In Rosie’s world, unless you are wealthy, you only drink recycled water, rarely eat real meat and exist on a diet of soy protein replacements and seaweed products. Politically the Earth is basically run by a global government called the United Earth Commission which has satellite representatives in the continents, known as The Senate in Rosie’s part of the world.  Rosie’s place in the world is almost as low as you can get.

Newperth is divided into social and economic classes with the top of the rung being Centrals – who live in the centre of the city and have various holiday estates – followed by the Rim dwellers, Bankers and at the very bottom, the Ferals who have no housing and live in camps in the ruins of the old city. Rosie is a Banker and lives in the housing complexes along the banks of the river, a prime MalX infection zone, and she has to struggle to help her dad make ends meet.

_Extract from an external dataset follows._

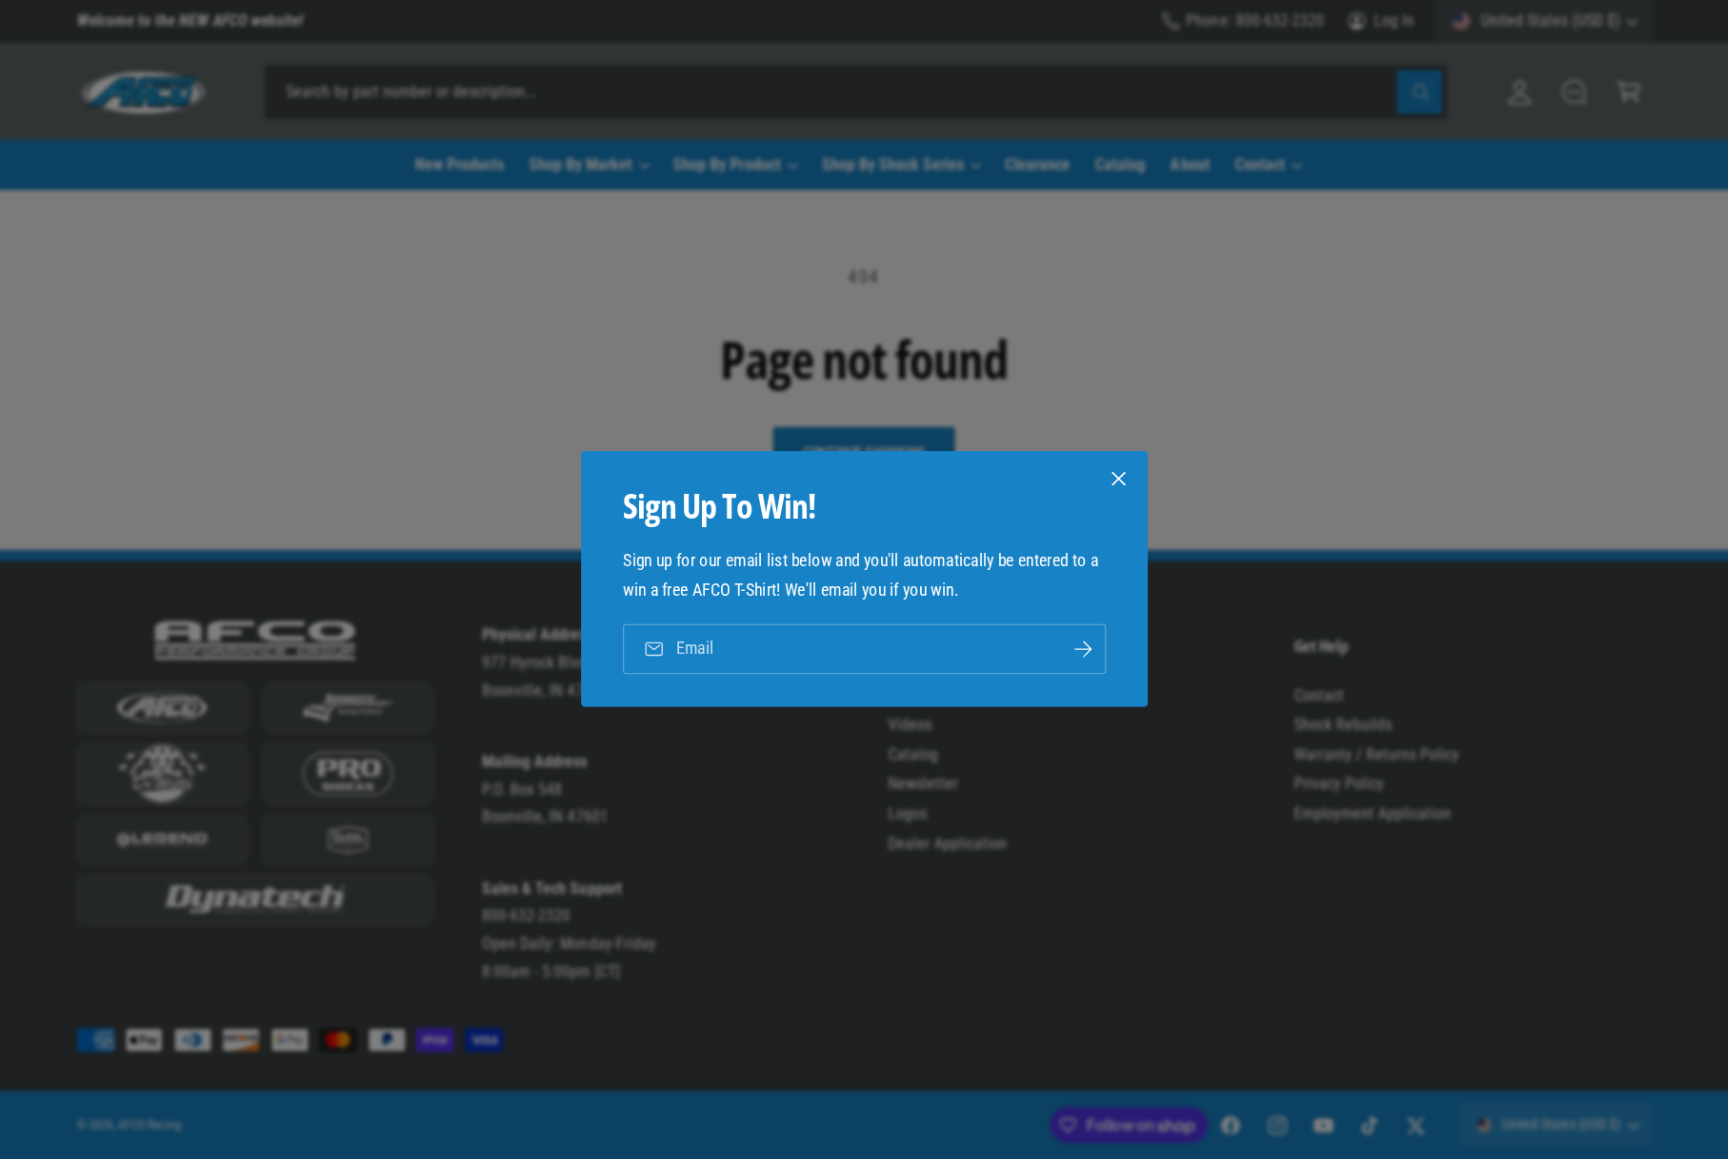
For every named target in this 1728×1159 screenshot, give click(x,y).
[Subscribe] (1082, 649)
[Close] (1118, 479)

As a Banker her prospects are few and it is only due to the help of her aunt she is able to go to school.

3. How are the Rosie Black Chronicles different from the plethora of paranormal fantasy in the marketplace? How does the SF setting add a point of difference?

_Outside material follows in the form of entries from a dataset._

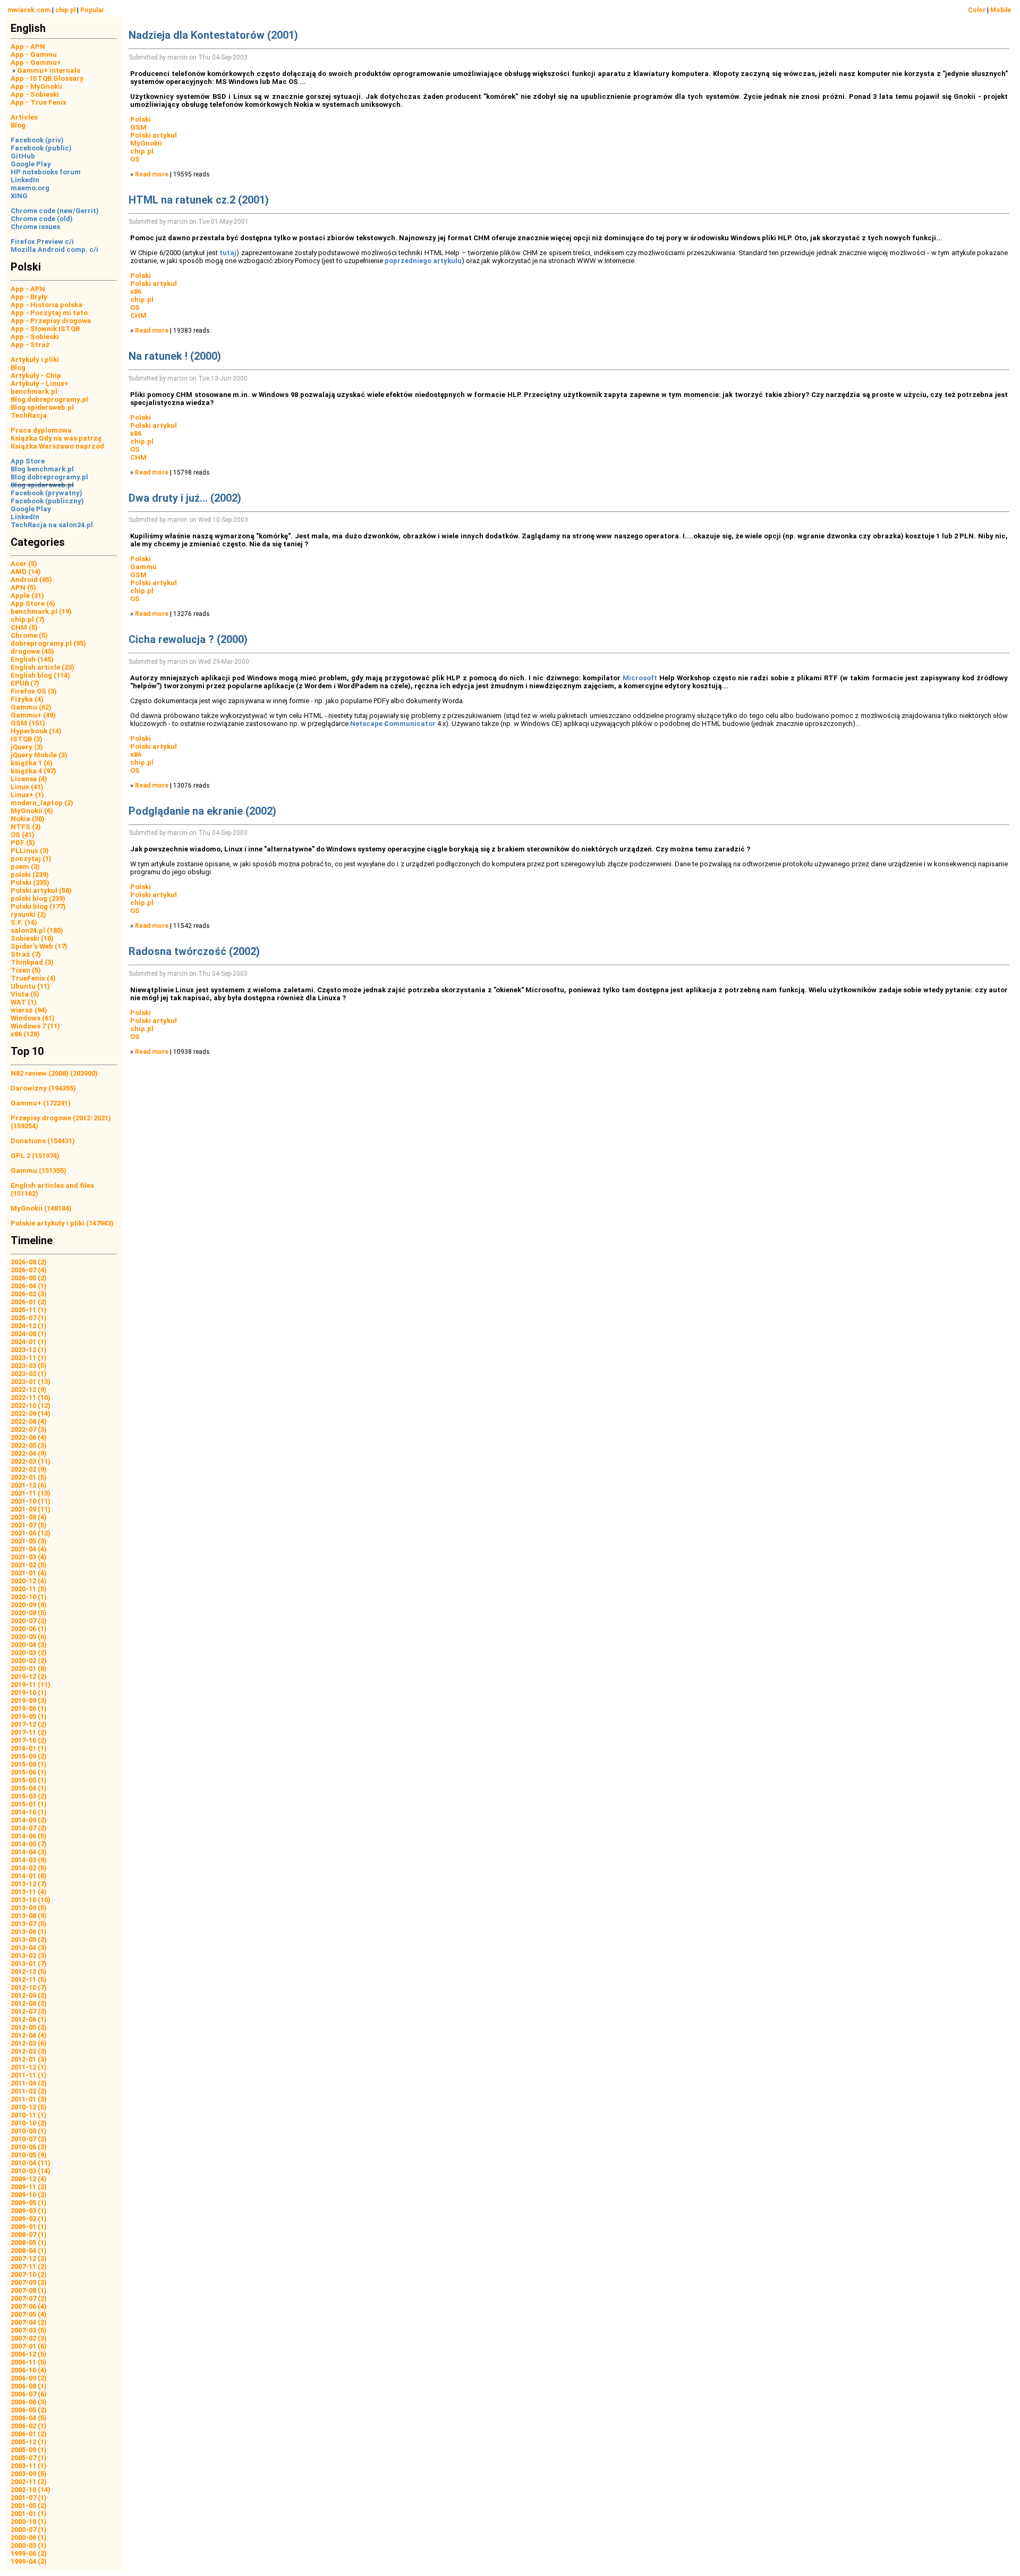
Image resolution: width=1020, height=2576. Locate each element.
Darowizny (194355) (43, 1088)
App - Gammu (34, 54)
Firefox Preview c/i (42, 242)
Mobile (1000, 10)
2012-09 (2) (29, 1995)
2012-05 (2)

Well I think it’s really different because Rosie is more in the dystopian camp than the paranormal. There are no supernatural elements in the book and it is more a futuristic adventure story with romantic elements than paranormal fantasy so the SF setting is definitely a point of difference. The greatest difference, I think, is that I have set it in Australia and reference strong post global warming themes. I’ve also mixed in space travel and planet colonisation in with the dystopian elements – what I call my Star Wars influence – and I don’t think other YA dystopian novels out there have done that.

4. Which of your character’s in your books Burn’s Brightest?

I would have to say Rosie because she has to be so independent and tough. She comes up against some very frightening people but never quite loses hope despite the loss she suffers. Hope is important and she carries it with her and never gives up, no matter how bad things get she manages to keep going despite her fears. She’s a hero in the true sense of the word.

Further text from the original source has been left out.